How to effectively select and evaluate a suitable sustainable third-party logistics provider to enhance the overall competitiveness of enterprise is a significant and complex decision problem. In this essay, we design a comprehensive assessment framework through merging BWM, MULTIMOORA and WASPAS method to address the S3PRLPs selection issue with fully unknown weight information under q-ROF setting. Firstly, a novel scoring function is proposed to enhance the tractability of the process in comparing q-ROF numbers. Secondly, the q-ROFFIWA and q-ROFFIWG operators are advanced based on the constructed q-ROF Frank operations to ponder the interactive impact of information fusion procedure. Thirdly, we construct the q-ROF-MULTIMOORA-WASPAS decision framework based on the q-ROFIWA operator, the q-ROFFIWG operator, and the novel score function, where the synthetic weights of the criteria are determined by the modified BWM and entropy weight methods to account for both subjectivity and objectivity. Consequently, we utilize a practical example of the S3PRLPs selection issue to test the feasibility and practicability of the designed decision framework, and the comparative analysis is conducted with other existing methods to highlight its merits in dealing with complicated decision problems. However, when there are many criteria and they are relevant, the proposed framework will lead some deviation for the final ranks of providers. In this situation, some novel operators which consider the correlation among the criteria maybe reduce this deviation to attain more reasonable outcomes.

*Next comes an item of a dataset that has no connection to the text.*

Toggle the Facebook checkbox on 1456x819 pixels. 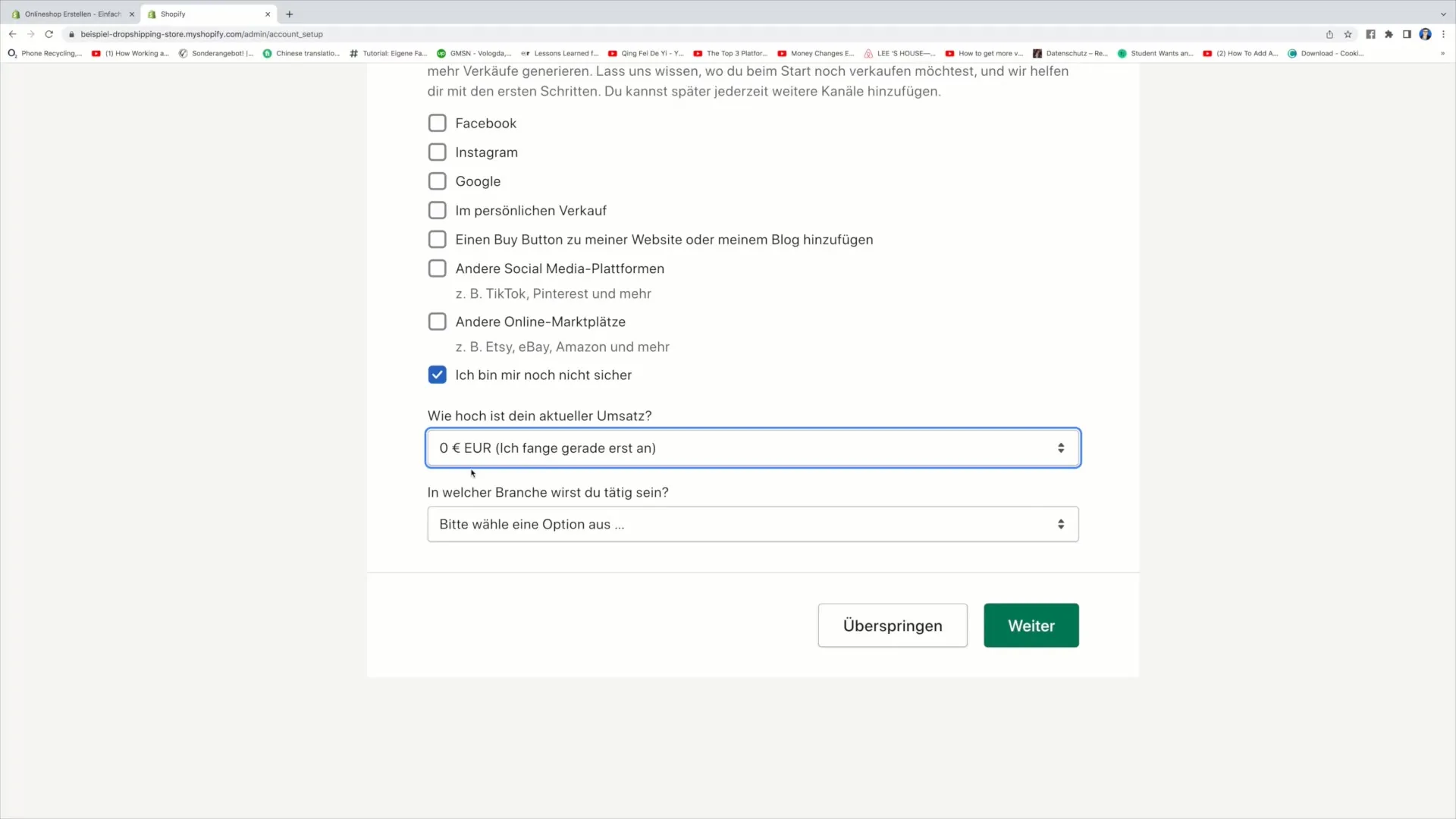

This study also has several limitations when dealing with the logistics provider selection problem. (1) The assessment criteria in this study are ascertained from single aspect of literature overview, thus a more comprehensive assessment criteria system by expert investigations and consultations can be constructed by taking into other perspectives such as policy and low-carbon. (2) The consensus reaching process which can improve the consistency of expert assessment fails to be pondered in our study, which may cause the deviation of the group assessment information. Therefore, further work will focus on constructing group decision models in this direction.

In the future, we will generalize the proposed decision model to others uncertain context utilize the proposed decision framework to cope with other complex assessment and selection issues such as offshore wind farm site selection (Rong and Yu 2023), emergency scheme selection (Rong et al. 2020, 2021), digitalization of transportation system evaluation (Akram et al. 2023), water supply optimal management (Akram et al. 2023), cold chain logistics distribution center selection (Rong et al. 2022), and so forth. In addition, the rise of big data and artificial intelligence brings countless challenges to resolving complex group decision problems. Accordingly, the research of large-scale group decision algorithms based upon data driven and its applications will become a hot-topic in the age of big data (Liu et al. 2019; Zhang et al. 2021).